Parts of the exercise:
• 1. According to the bill analysis, what North American Industrial Classification System code identifies industrial pattern manufacturing?
• 2. Set down the bill analysis word for word, starting at "Under the bill, at" and ending at "(industrial mold manufacturing).".

— start Passage to read —

TOOL & DIE RECOVERY ZONE S.B. 371: ENROLLED ANALYSIS






Senate Bill 371 (as enrolled) PUBLIC ACT 93 of 2006 Sponsor: Senator Alan Sanborn
Senate Committee: Economic Development, Small Business and Regulatory Reform
House Committee: Commerce


Date Completed: 1-5-07

RATIONALE


In order to help Michigan's tool and die companies survive in the face of global competition, Public Act 266 of 2003 amended the Michigan Renaissance Zone Act to allow the designation of up to 20 tool and die renaissance recovery zones, and Public Act 276 of 2005 increased the maximum number of these zones to 25. Originally, the designation applied only to property owned by a tool and die company, but Public Act 202 of 2004 extended it to leased property. Thus, property owned or leased by a qualified tool and die business may be designated as a recovery zone, which exempts the company from various taxes--including the single business tax, property taxes, local income tax--for up to 15 years. Qualified tool and die businesses may include various types of mold, machine tool, die, and cutting tool manufacturing facilities, as well as showcase, partition, shelving, and locker manufacturing that meets certain criteria. It was suggested that industrial pattern manufacturing property also should be eligible to receive the tool and die renaissance recovery zone designation.

CONTENT The bill amended the Michigan Renaissance Zone Act to include an industrial pattern manufacturer as a "qualified tool and die business"; and require that at least one tool and die renaissance recovery zone include one or more industrial pattern manufacturers.

Under the Act, the board of the Michigan Strategic Fund (MSF) may designate up to 25 tool and die renaissance recovery zones within the State in one or more cities, villages, or townships if a city, village, or township or combination of cities, villages, or townships consents to the creation of a recovery zone within its boundaries. A recovery zone must consist only of qualified tool and die business property.


Under the bill, at least one zone must consist of one or more tool and die businesses that have a North American Industrial Classification System (NAICS) of 332997 (industrial pattern manufacturing).


The bill also added NAICS 332997 to the definition of "qualified tool and die business", which includes businesses with the following NAICS designations:

-- 333511 (industrial mold manufacturing).
-- 333512 (machine tool (metal cutting types) manufacturing).
-- 333513 (machine tool (metal forming types) manufacturing).

— end Passage to read —
— start Extracted material —

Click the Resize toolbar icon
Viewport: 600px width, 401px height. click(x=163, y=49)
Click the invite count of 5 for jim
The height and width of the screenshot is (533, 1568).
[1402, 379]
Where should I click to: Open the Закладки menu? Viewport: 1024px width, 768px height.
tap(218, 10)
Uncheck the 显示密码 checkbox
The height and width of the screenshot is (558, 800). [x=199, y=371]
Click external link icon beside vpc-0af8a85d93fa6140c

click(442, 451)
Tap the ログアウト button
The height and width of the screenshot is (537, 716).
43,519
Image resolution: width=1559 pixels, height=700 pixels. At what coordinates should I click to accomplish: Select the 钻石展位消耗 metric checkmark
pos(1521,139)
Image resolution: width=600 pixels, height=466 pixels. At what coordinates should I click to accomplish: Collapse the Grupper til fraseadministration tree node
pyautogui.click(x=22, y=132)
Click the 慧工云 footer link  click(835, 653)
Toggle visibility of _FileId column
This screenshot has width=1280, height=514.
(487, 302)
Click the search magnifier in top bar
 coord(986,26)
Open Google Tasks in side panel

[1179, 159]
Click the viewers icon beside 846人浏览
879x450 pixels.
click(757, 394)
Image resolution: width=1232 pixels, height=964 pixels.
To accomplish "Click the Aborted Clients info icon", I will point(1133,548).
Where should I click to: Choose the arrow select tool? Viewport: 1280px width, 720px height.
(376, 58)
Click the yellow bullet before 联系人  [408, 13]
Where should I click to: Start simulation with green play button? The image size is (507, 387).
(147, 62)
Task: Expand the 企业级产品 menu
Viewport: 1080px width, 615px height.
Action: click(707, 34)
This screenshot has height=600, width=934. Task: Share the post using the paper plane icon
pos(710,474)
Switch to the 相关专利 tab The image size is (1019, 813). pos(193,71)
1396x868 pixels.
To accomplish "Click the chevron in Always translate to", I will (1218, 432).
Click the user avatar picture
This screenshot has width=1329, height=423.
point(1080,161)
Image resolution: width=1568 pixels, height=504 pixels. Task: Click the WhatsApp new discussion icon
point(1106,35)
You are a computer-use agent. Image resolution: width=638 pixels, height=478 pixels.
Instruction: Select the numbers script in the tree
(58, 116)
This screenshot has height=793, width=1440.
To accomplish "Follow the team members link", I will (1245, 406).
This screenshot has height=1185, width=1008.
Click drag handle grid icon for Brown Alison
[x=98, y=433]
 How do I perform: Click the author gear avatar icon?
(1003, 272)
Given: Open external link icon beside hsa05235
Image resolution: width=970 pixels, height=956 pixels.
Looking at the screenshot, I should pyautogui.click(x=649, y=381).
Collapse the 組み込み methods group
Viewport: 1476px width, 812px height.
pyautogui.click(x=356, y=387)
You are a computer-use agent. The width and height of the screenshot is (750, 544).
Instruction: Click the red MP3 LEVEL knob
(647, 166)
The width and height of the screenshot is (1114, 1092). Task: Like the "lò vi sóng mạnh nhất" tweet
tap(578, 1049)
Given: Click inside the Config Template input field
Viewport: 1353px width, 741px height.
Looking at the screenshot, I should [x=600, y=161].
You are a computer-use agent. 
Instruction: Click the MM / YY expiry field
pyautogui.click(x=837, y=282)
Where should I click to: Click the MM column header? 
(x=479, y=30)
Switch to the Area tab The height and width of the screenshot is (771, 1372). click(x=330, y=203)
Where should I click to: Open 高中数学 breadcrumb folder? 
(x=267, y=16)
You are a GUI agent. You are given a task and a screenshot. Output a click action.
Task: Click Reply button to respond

— end Extracted material —

Results:
• 1. 332997

• 2.
Under the bill, at least one zone must consist of one or more tool and die businesses that have a North American Industrial Classification System (NAICS) of 332997 (industrial pattern manufacturing).


The bill also added NAICS 332997 to the definition of "qualified tool and die business", which includes businesses with the following NAICS designations:

-- 333511 (industrial mold manufacturing).